Scan the records for "text" and copy each line that contains it.

▼

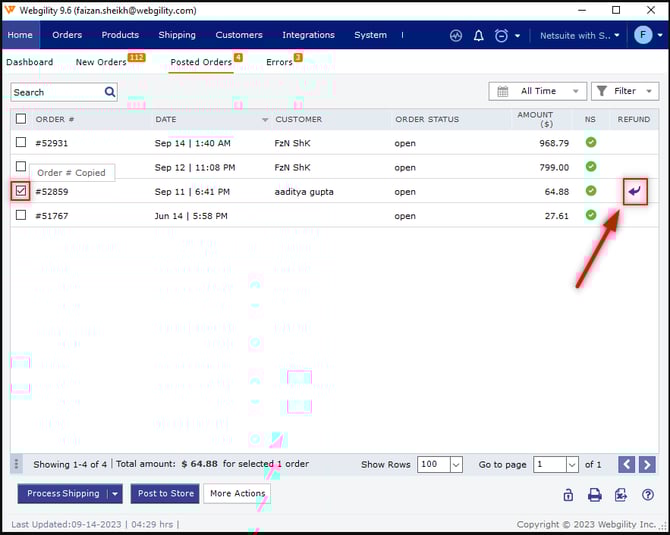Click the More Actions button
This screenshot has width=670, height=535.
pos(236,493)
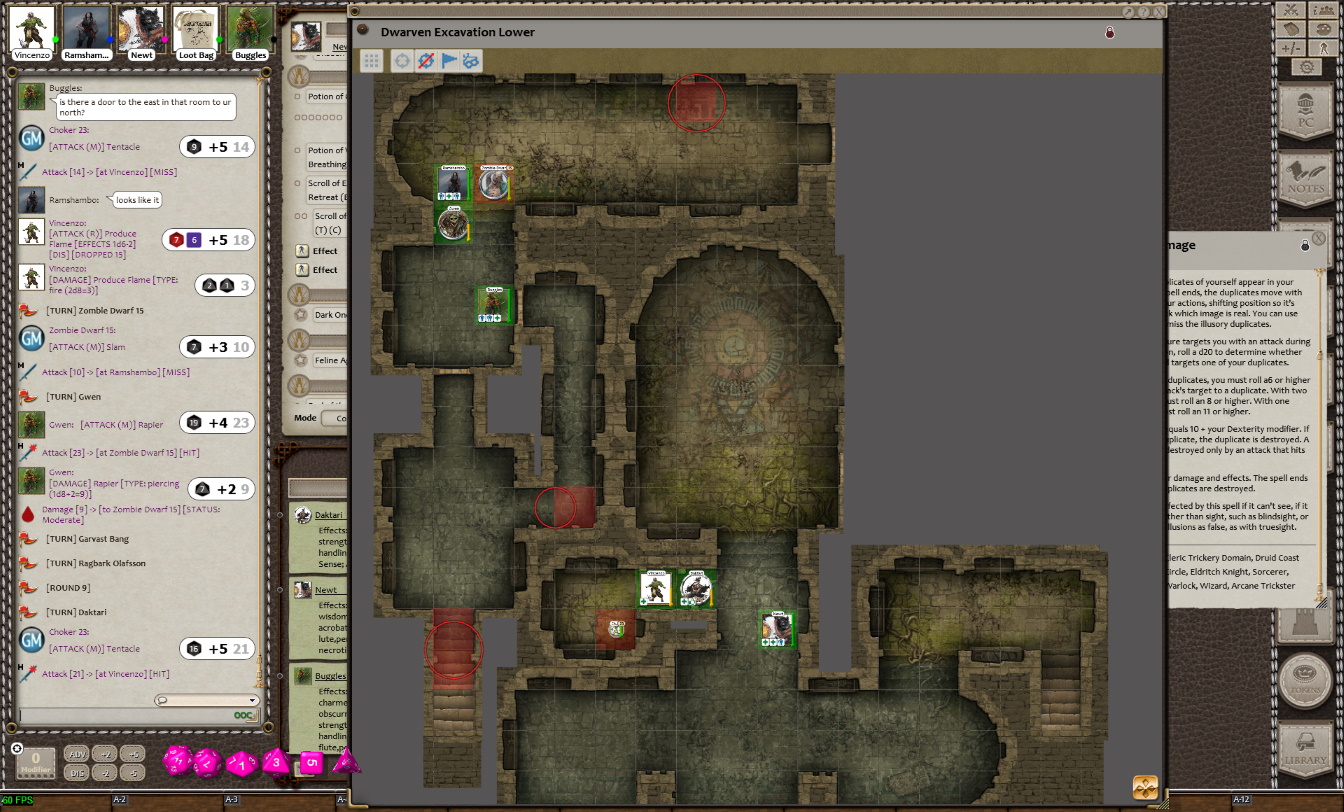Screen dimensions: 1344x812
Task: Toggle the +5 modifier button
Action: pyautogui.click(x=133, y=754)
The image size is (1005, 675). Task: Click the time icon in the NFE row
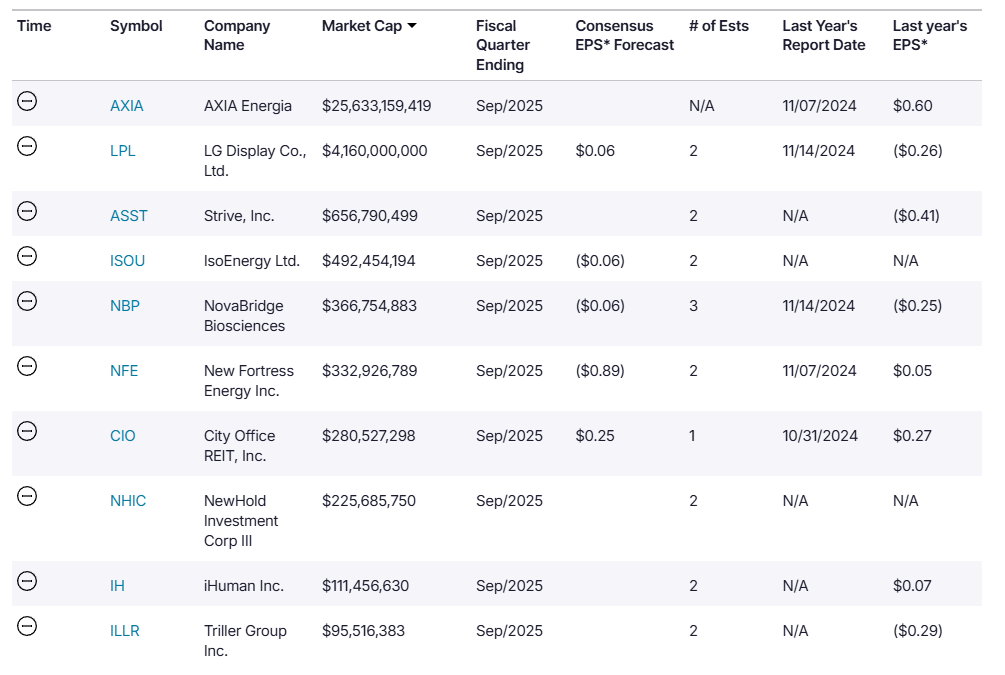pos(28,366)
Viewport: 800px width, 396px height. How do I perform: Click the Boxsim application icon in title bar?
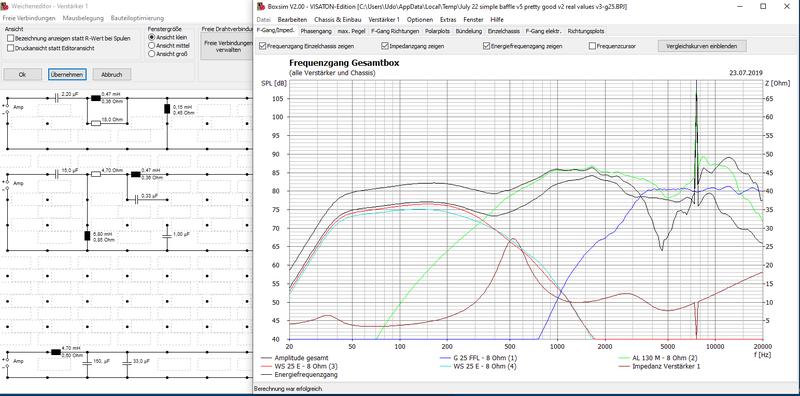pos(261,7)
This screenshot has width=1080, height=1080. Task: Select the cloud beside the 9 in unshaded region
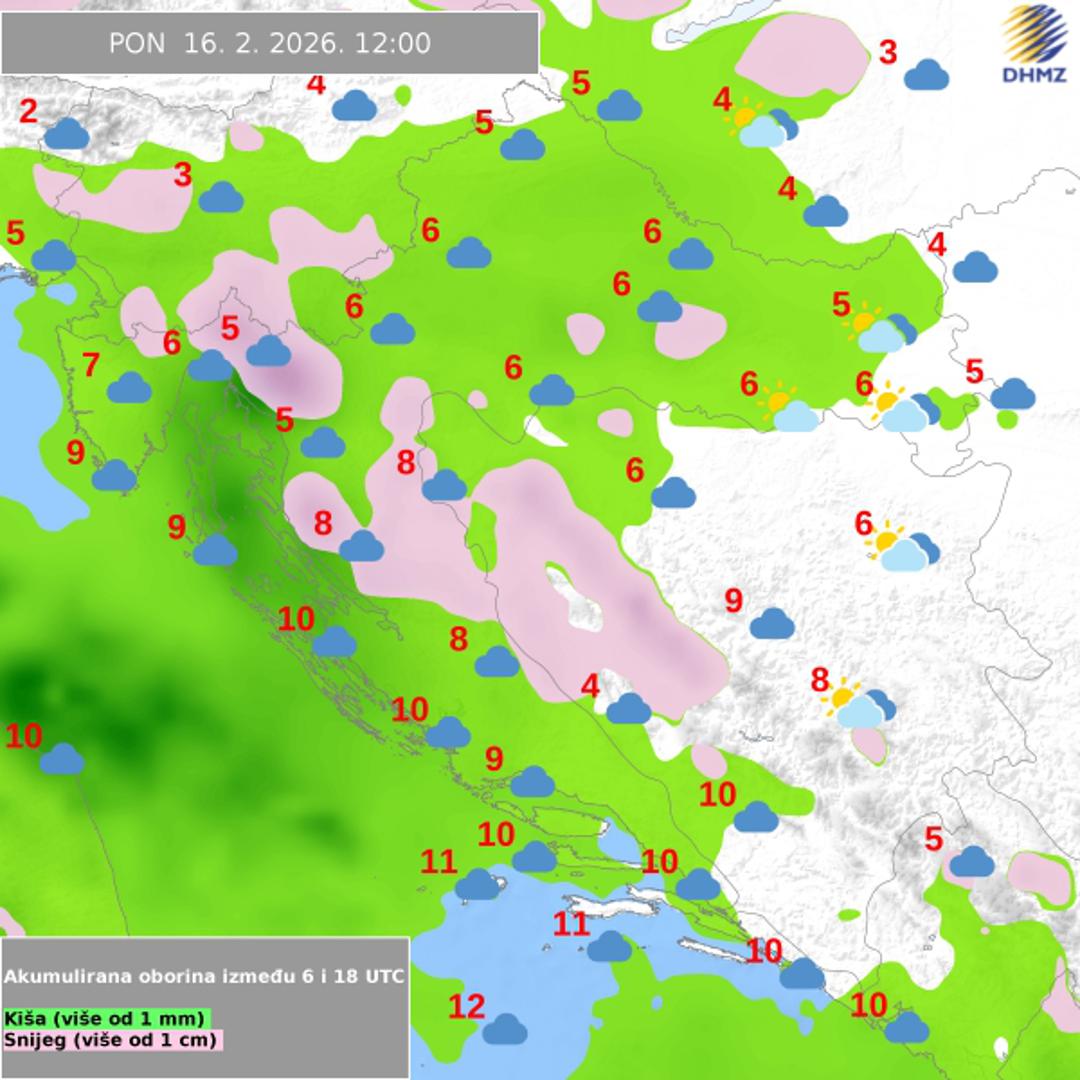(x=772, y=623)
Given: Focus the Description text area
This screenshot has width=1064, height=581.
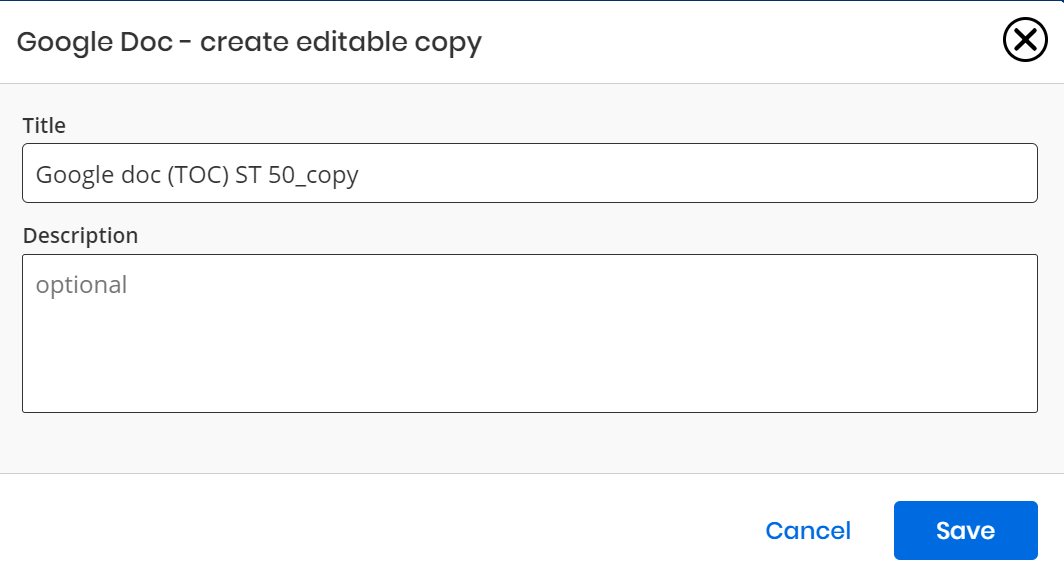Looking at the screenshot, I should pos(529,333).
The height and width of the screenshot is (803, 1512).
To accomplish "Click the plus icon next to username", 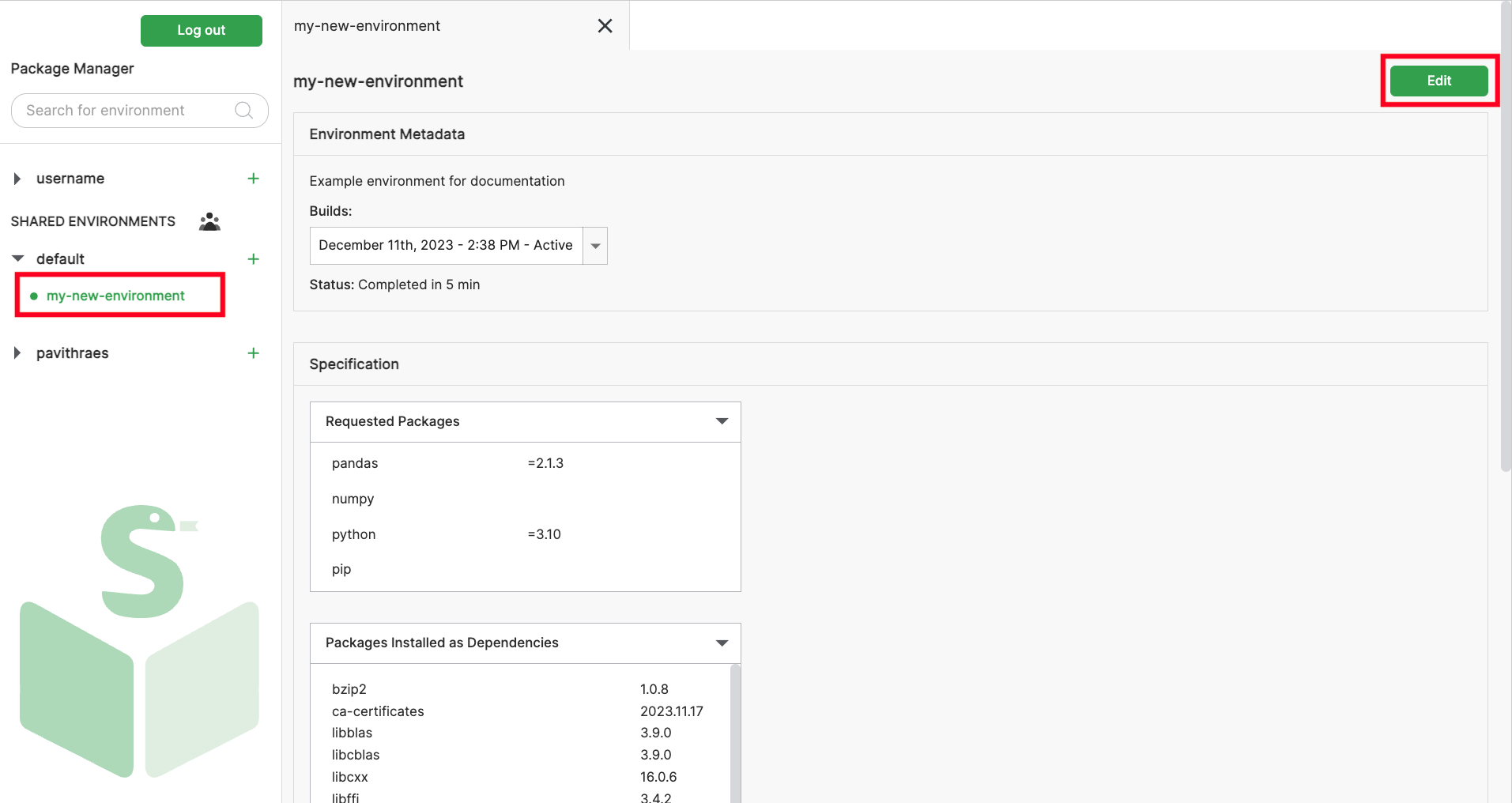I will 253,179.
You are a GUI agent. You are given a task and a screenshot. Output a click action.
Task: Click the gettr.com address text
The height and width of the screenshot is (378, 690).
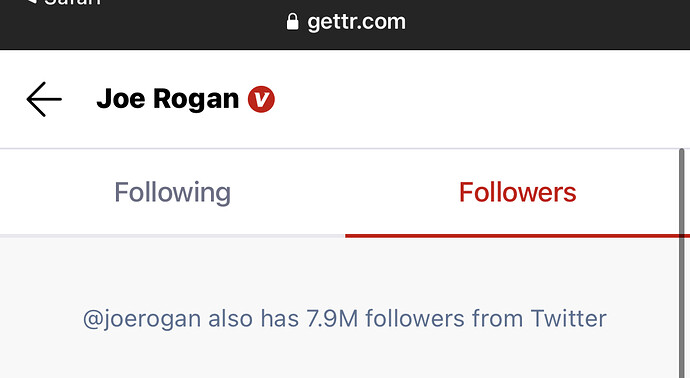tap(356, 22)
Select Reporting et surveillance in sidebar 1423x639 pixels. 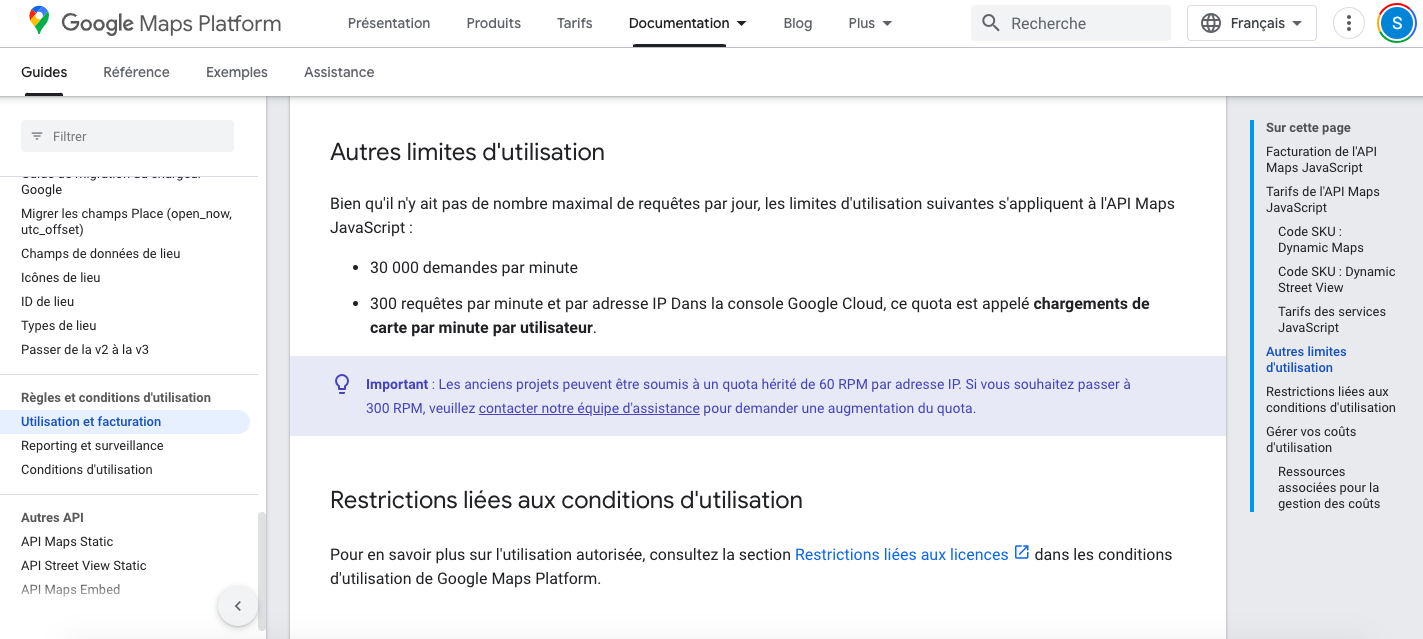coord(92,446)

▲

# RESPONSE
Given: Focus the Description text area
Task: Click the gettr.com address text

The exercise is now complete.